The Illinois Complaint identifies Humana’s formulary design for HIV medication as failing to provide “appropriate access to drugs,” as required under ACA legislation. The complaint points out that a Humana individual plan enrollee on a Triumeq treatment regimen would pay more for their medication in three months ($4,574.31) than an enrollee with diabetes would pay in an entire year for all prescriptions and medical services ($3,970).
In addition to the Complaint filed by AFC in Illinois, CHLPI has partnered with other state partners, including AIDS Alabama, AIDS Research Consortium in Georgia, CrescentCare (formerly the NO/AIDS Task Force in Louisiana), and AIDS Law Project of Pennsylvania. CHLPI and its state partners have filed complaints against the following insurers:
The insurers flagged by CHLPI and its state partners have routinely denied coverage for HIV medications or limited access to needed medications through prohibitively high cost sharing.
“Health care that people cannot afford is about as useful as no health care at all,” said Gardenhire. “Left unchecked, these practices will drive people living with HIV out of the health insurance market, essentially returning them to a pre-Obamacare coverage gap.”
In addition to filing the OCR Complaints, the campaign includes an education and media initiative to increase public pressure on federal and state government regulators and insurers via social media, traditional press, and additional outreach activities. CHLPI and its state partners are working to ensure that people living with HIV and their allies understand the patterns of discrimination found in their local insurance markets and how to advocate for an end to health insurance discrimination.
Andrea Weddle, Executive Director of the HIV Medicine Association, supports the campaign, adding “Health and social services providers, advocates, and individuals living with HIV should be proactive about raising their voices, and using tools like complaint letters to challenge health plan policies that discriminate against individuals living with HIV. These actions are critical to ensure the enforcement of the ACA's non-discrimination protections."

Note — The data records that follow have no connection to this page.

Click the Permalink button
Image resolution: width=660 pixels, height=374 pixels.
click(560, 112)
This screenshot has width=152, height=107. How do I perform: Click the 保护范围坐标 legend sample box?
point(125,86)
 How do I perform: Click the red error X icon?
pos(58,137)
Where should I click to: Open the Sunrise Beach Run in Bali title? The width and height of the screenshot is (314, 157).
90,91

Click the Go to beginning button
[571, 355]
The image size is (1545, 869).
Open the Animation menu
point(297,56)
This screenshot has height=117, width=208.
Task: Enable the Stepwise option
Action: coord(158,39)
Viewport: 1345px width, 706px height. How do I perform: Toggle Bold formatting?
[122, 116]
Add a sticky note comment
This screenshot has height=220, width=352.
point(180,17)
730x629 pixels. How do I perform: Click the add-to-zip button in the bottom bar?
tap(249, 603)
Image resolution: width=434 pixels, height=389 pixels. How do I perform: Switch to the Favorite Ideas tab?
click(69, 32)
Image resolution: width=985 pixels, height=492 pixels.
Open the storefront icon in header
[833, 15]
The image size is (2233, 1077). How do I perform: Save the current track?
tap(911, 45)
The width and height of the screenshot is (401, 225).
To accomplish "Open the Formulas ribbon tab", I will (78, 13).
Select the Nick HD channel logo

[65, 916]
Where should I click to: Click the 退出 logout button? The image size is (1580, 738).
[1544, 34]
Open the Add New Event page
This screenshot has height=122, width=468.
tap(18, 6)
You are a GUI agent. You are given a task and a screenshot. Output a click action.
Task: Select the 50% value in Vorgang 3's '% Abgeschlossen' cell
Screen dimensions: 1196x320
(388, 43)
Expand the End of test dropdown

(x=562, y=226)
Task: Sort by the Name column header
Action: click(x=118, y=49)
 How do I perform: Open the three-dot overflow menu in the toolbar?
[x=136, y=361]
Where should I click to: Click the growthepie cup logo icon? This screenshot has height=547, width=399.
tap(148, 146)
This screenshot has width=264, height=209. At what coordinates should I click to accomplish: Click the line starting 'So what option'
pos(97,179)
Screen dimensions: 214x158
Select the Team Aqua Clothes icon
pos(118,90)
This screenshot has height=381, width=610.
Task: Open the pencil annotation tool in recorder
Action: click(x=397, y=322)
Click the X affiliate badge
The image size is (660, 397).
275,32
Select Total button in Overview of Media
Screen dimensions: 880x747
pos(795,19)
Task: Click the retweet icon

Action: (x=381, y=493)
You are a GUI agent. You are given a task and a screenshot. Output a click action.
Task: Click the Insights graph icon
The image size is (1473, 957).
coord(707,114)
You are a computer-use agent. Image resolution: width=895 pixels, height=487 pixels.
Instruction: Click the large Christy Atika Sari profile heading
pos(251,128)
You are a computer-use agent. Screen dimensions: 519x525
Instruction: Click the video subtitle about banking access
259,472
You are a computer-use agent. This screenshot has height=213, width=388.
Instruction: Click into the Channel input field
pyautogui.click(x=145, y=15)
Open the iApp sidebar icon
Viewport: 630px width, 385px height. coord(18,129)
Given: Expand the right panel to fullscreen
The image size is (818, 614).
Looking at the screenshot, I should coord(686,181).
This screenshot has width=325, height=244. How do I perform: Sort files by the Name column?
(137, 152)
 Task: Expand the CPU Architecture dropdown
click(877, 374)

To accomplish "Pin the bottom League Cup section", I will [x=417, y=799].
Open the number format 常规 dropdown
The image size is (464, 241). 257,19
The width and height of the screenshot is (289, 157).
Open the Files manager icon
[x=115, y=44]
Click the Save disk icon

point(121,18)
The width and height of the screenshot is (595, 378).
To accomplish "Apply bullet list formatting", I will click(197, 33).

“Filing this complaint is a step toward making the ACA work better,” notes John Peller, AFC’s President/CEO. “We’re taking this action to ensure that the Affordable Care Act remains affordable. The vast majority of health care plans in Illinois provide good and affordable coverage for people living with HIV. Unfortunately, there are some bad actors that need to be addressed and returned to compliance for the sake of health equity across the U.S.”